# Start of Data listing
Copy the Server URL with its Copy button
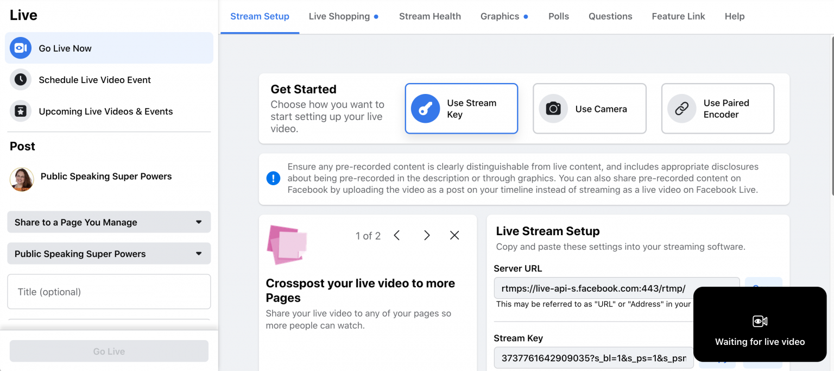 pyautogui.click(x=763, y=288)
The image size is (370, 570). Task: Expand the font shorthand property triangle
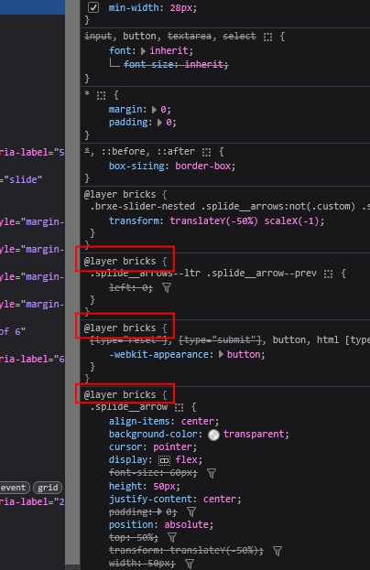(143, 51)
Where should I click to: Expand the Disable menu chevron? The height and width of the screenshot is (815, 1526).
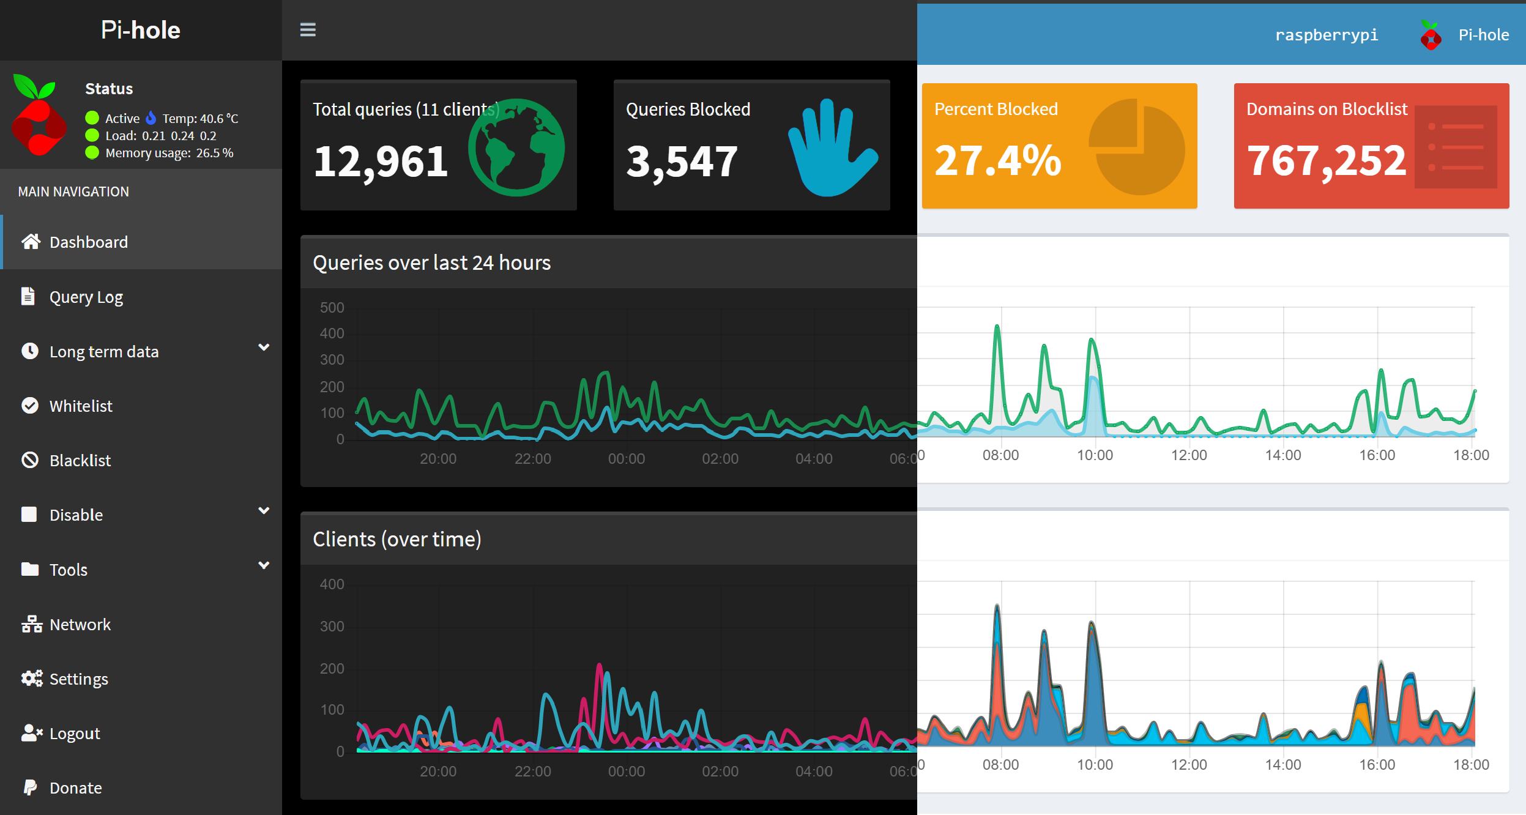tap(264, 510)
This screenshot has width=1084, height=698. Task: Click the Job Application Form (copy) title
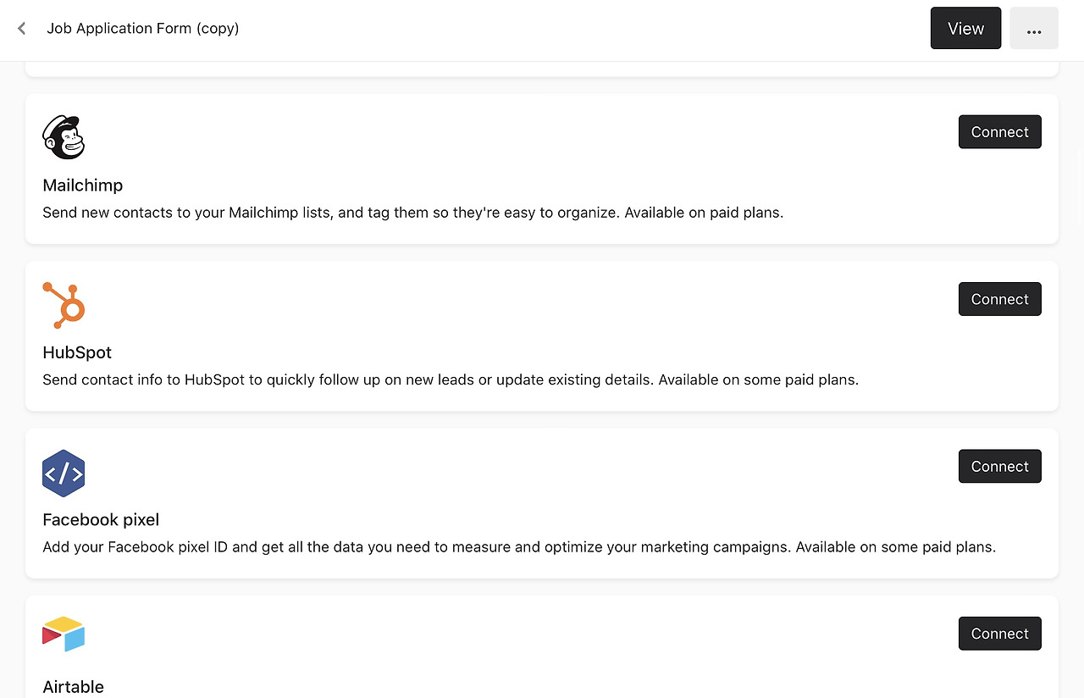click(143, 29)

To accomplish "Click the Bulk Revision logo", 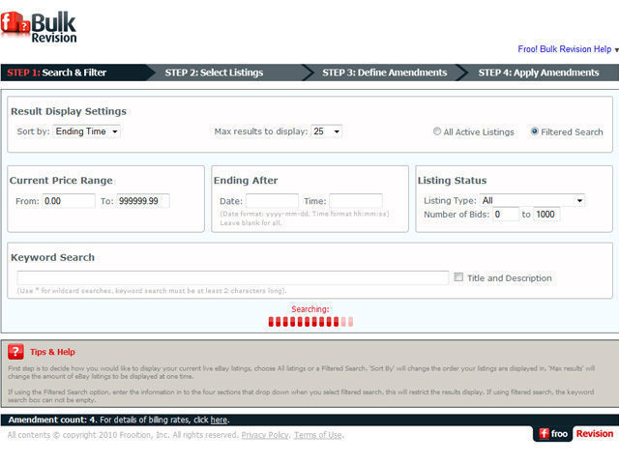I will 39,27.
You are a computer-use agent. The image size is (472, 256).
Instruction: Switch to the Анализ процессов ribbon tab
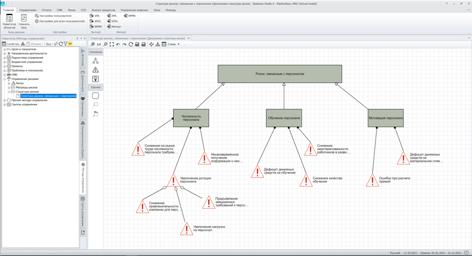(104, 10)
# End of Data listing
# [Written problem]
Reproduce the entries from the line containing "You are a computer-use" through the last line of the entries, both ends included, and leave out the pictures.

# [Response to the task]
You are a computer-use agent. The image size is (472, 256).
Instruction: Switch to the Анализ процессов ribbon tab
(104, 10)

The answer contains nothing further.